Picasso's Femme nue couchée (1932) © Succession Picasso

Picasso's Femme nue couchée (1932) © Succession Picasso

Aistè didn't know much about Picasso before the Tate. She'd seen photographs of his wide, searching eyes, whose intense stare was always predatory, almost wild. She quickly surmised, however, that she didn’t like Picasso--not the paintings themselves, which weren’t always exceptional but easy-on-the-eye nonetheless--no, she didn’t like the man who’d painted those paintings. She wondered, ‘How much do you have to objectify women to actually turn their parts into separate shapes and objects?’ I wondered whether this was true, and, if so, how much I'd enjoyed the exhibition. 

I didn't say that he’d once remarked to his lover, Françoise Gilot, who's also a very accomplished artist, that ‘[f]or me there are only two kinds of women, goddesses and doormats’. I didn't mention that Picasso had slept with other women as Eva Gouel succumbed to tuberculosis in 1915. Or, that Marie-Thérèse, who, in many ways, is the subject of this show as much as Picasso, hanged herself in 1977. Or, that she was later joined by Jacqueline Roque, who shot herself in 1986.

We turn to the quotes written on the wall: 'Everything we love is about to die, and that is why everything we love must be summed up with all the high emotion of farewell, in something so beautiful we shall never forget.
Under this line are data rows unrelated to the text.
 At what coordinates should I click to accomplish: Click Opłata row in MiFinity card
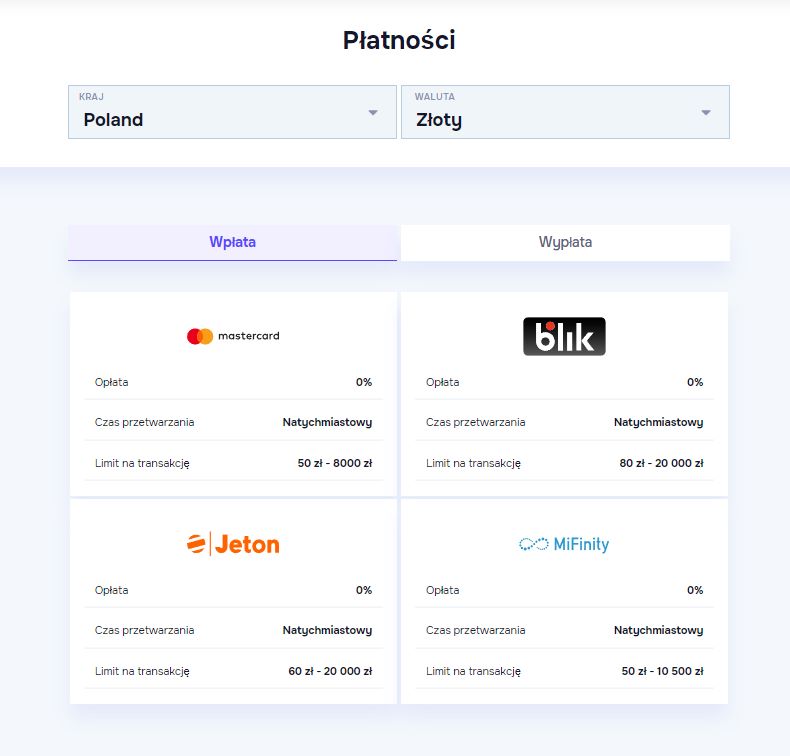pos(564,590)
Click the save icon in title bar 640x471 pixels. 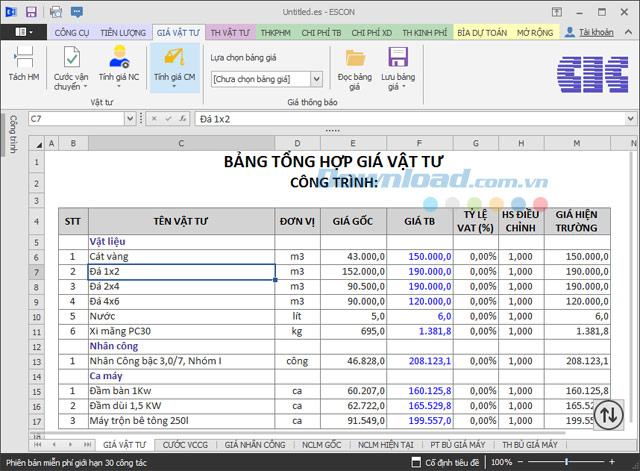tap(31, 12)
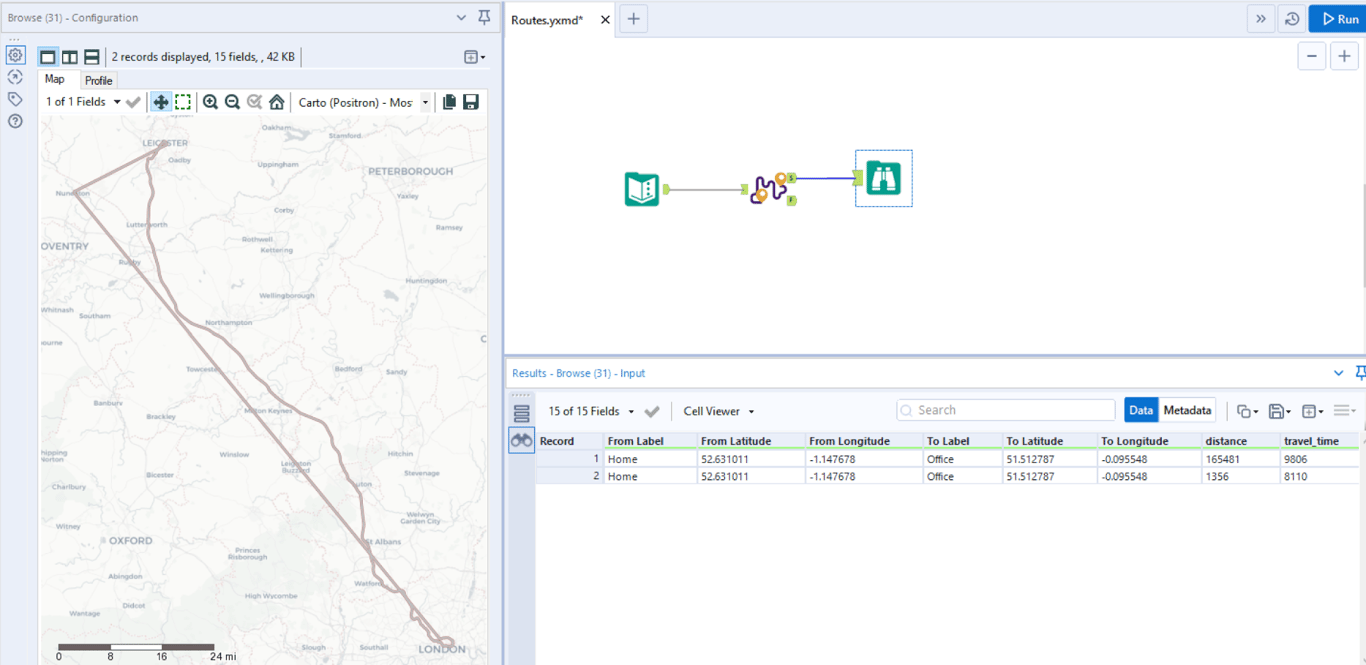Reset map to home extent

(x=277, y=102)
Essentially, there is only love. Whatever it may be.’

Whatever it may be, indeed.

Unfortunately, tickets will cost the average punter £22--although, the Tate recently announced £5 tickets for those aged between 16-25. I think £22 is too much, really, but I'd also pay it again. For that, 4/5 stars from me. Aistè felt that 3/5 was more appropriate. She'd learnt more about Picasso, but she didn't like him anymore. 

'Picasso 1932 - Love, Fame, Tragedy' runs from 3rd March to 19th September at Tate Modern.